Check­liste: Hört mein Kind richtig?

Diese Checkliste der Bundeszentrale für gesundheitliche Aufklärung soll helfen, eventuelle Hörschäden des Kindes früh­zeitig zu erkennen. Bei normalem Gehör sollten Eltern die Aussagen zum Verhalten ihres Kindes in der jeweiligen Alters­gruppe mit „Ja“ beant­worten können. Können sie die Aussagen nicht bestätigen, heißt das aber nicht zwangs­läufig, dass das Kind eine Hörstörung hat.

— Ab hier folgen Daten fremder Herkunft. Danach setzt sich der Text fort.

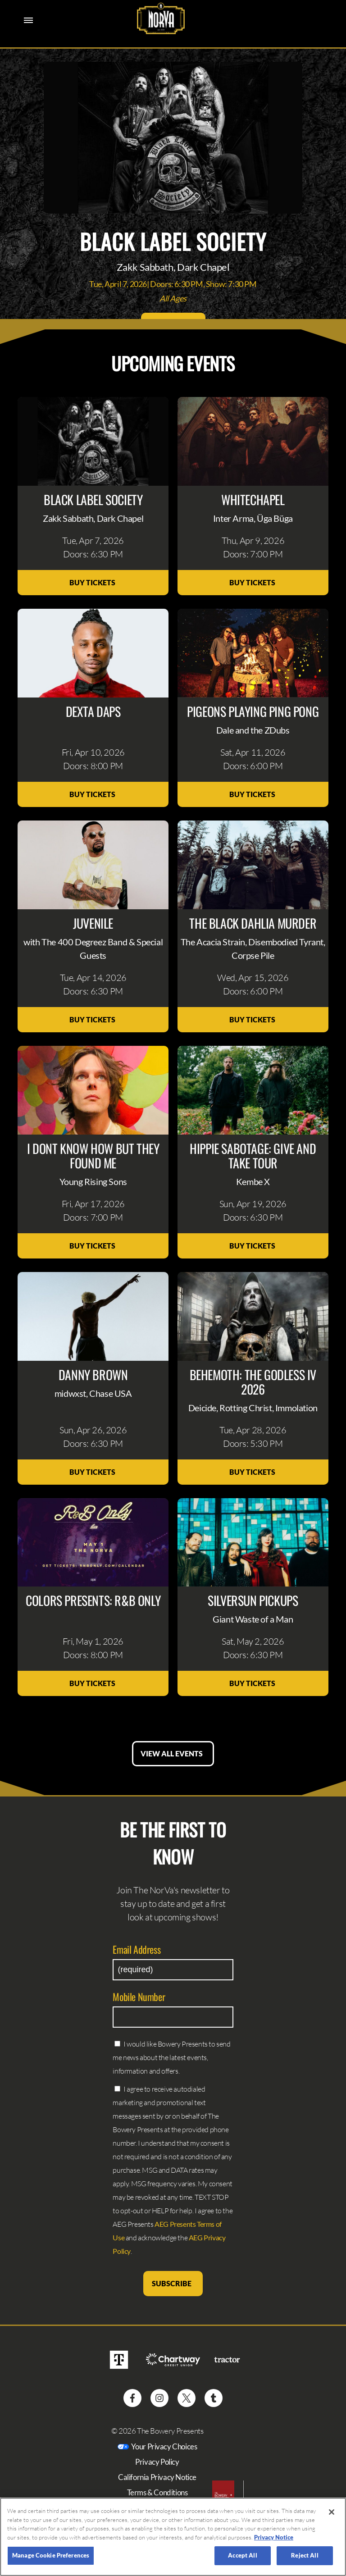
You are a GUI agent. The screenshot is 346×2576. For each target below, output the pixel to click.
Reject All (304, 2555)
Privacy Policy (157, 2462)
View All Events (173, 1753)
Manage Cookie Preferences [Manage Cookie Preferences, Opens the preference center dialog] (50, 2555)
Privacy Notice (273, 2537)
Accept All (242, 2555)
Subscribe (173, 2283)
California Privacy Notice (157, 2477)
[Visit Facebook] (132, 2398)
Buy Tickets (93, 582)
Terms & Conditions (157, 2492)
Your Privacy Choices (164, 2446)
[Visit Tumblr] (214, 2398)
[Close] (331, 2512)
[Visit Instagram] (159, 2398)
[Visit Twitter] (187, 2398)
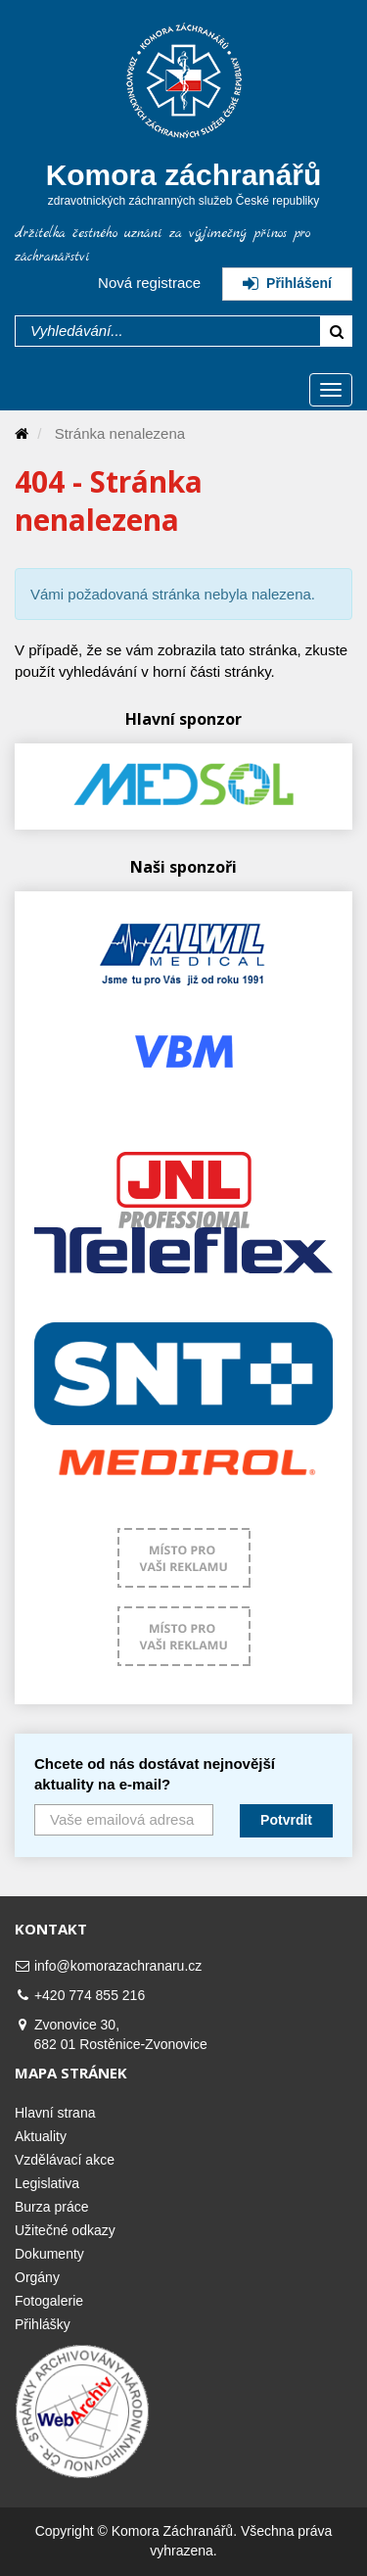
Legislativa (47, 2183)
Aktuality (41, 2136)
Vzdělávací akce (65, 2160)
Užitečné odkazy (65, 2230)
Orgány (37, 2277)
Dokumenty (49, 2254)
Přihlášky (42, 2324)
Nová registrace (149, 282)
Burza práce (51, 2207)
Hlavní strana (55, 2113)
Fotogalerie (49, 2301)
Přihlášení (287, 283)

Im Zweifels­fall sollte ein Arzt das Gehör über­prüfen.

Nach der Geburt

  • Ihr Kind erschrickt bei plötzlichen lauten Geräuschen.

Mit etwa 3 bis 5 Wochen

  • Ihr Kind reagiert auf Ihren Zuspruch.
  • Es lauscht, wenn Sie im Abstand von etwa 20 cm zum Ohr mit Seiden­papier rascheln oder mit den Fingern schnalzen.
  • Wenn es ausgeruht ist, hört es aufmerk­sam auf Stimmen und Geräusche.
  • Mit den Augen sucht es nach der Quelle vertrauter Geräusche.
  • Gelegentlich gibt es Laute von sich.

Mit 2 bis 3 Monaten

  • Auch wenn es Sie nicht sehen kann, wirkt Ihre Stimme beruhigend auf Ihr Kind.
  • Es bewegt den Kopf in Richtung einer Geräusch­quelle.
  • Es versucht, mit Ihnen in „seiner Sprache“ zu sprechen, lacht hörbar.

Mit 5 bis 6 Monaten

  • Ihr Kind kann mit seiner Stimme auf sich aufmerk­sam machen und plappert bereits mehrere verständliche Laute.
  • Es reagiert auf entfernte Geräusche, wie zum Beispiel Türglocke oder Telefon­klingeln.
  • Bei unbe­kannten Geräuschen zeigt es deutliche Unruhe.

Mit 1 Jahr

  • Ihr Kind reagiert, wenn es aus ca. einem Meter Entfernung flüsternd angesprochen wird.
  • Es sucht nach der Schall­quelle, wenn es zum Beispiel Musik hört.
  • Es versteht Verbote, wie „Nein-Nein“.
  • Es plappert zufrieden vor sich hin, wenn es allein in einem Raum ist.

Mit 2 Jahren

  • Ihr Kind zeigt zum Beispiel auf Nase, Augen, Fuß, wenn Sie es flüsternd oder leise dazu auffordern.
  • Es hört das Summen einer Mücke.
  • Es erkennt bekannte Geräusche, wie Flugzeug, Tierlaute, das Auto der Familie.

Mit 4 Jahren

  • Ihr Kind erkennt mit großer Sicherheit bekannte Geräusche und versteht Anweisungen, auch wenn es dem Sprecher dabei nicht auf den Mund sehen kann.
  • Es versteht normal gesprochene Worte ohne Mühe und kann gut zuhören, ohne dass die Konzentration rasch nach­lässt.